Andretti and Patrick are much the same. Both have good track records at the Speedway. Finishing second at the stripe in 2006 to Sam Hornish Jr, Andretti will try to avenge the luck his father Michael had in trying to return the Andretti name to the Borg Warner trophy.  Patrick, the media darling, burst onto the scene in 2005 in Indianapolis; finishing fourth. She seemingly is always found lurking in the waning moments of the race and it would not be a surprise to find her there in 2009.

The Dark Horses

Starting seventh on the grid hardly makes you a dark horse, but KV Racing's Mario Moraes qualifies as such. Much like Rahal, he is young and inexperienced, but there has been something about him this month that says he might be a surprise on Sunday. One small adjustment Moraes needs to make is his racing line, which comes dangerously close to tagging the wall exiting the corner.

Will Power has the luxury of having Penske power underneath him on Sunday when he rolls off ninth. Power is inexperienced on ovals, but has apparently come a long way in his transition from Champ Cars a year ago. Much like Ryan Briscoe in the Luczo Dragon car in 2007, which was really a third Penske car, Power will benefit greatly from Penske's knowledge on race day.

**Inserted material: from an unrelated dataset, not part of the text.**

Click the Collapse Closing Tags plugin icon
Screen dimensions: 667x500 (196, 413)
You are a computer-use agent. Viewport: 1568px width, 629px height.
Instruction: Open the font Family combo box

Speaking of Luczo Dragon, rookie Raphael Matos was the fastest qualifier on day two; a surprise to many in Gasoline Alley. Jay Penske's operation could work a bit of second generation magic with some crafty fuel strategy to help the young Brazilian be a contender at day's end.

The Revenge Is A Dish Best Served PT Style Category

I could not write this preview without mentioning Paul Tracy.  Starting 13th on the grid, Tracy has the ax of axes to grind when in 2002 he lost his appeal of whether or not he passed Castroneves before the yellow caution light came on with two laps to go. Hate to break it to you, Paul, but you still have not passed him. That bit of bitter history aside, Tracy could exact revenge seven years later but stealing a victory and thumbing his nose at Tony George once and for all. If Tracy is a factor late in the race, he could become a force to be reckoned with.

The Hard Luck Bunch

Vitor Meira and Ed Carpenter both had strong runs in 2008. Meira, forever the bridesmaid, has gained notoriety for his mounting runner-up finishes including one in last year's 500.  Indianapolis' own Carpenter had a surprisingly strong showing last year. Both could be a factor at race's end, but not too strong of a chance to drink the milk, however.

The Sunday Driver Contingent

Granted, the field has grown stronger over the years compared to the Indy Racing League's creation in 1996, but there is a driver that should have no business piloting a 200-plus mph race car. That is Milka Duno, the Citgo backed driver, who will undoubtedly be slow enough to impede the lead pack's progress as well as cause cautions of her own. To say Duno is unqualified goes without saying, but to say a driver is unqualified is a dangerous proposition when one's job description entails evasive maneuvers at high speeds. Duno is one the last few holdouts from an era of field fillers who brought lucrative sponsorship money despite their lack of driving skills. 

So there you have it, the Indianapolis 500 field broken down into distinct divisions.  Nothing is certain in this event, but the only constant is the unknown that 500 miles brings.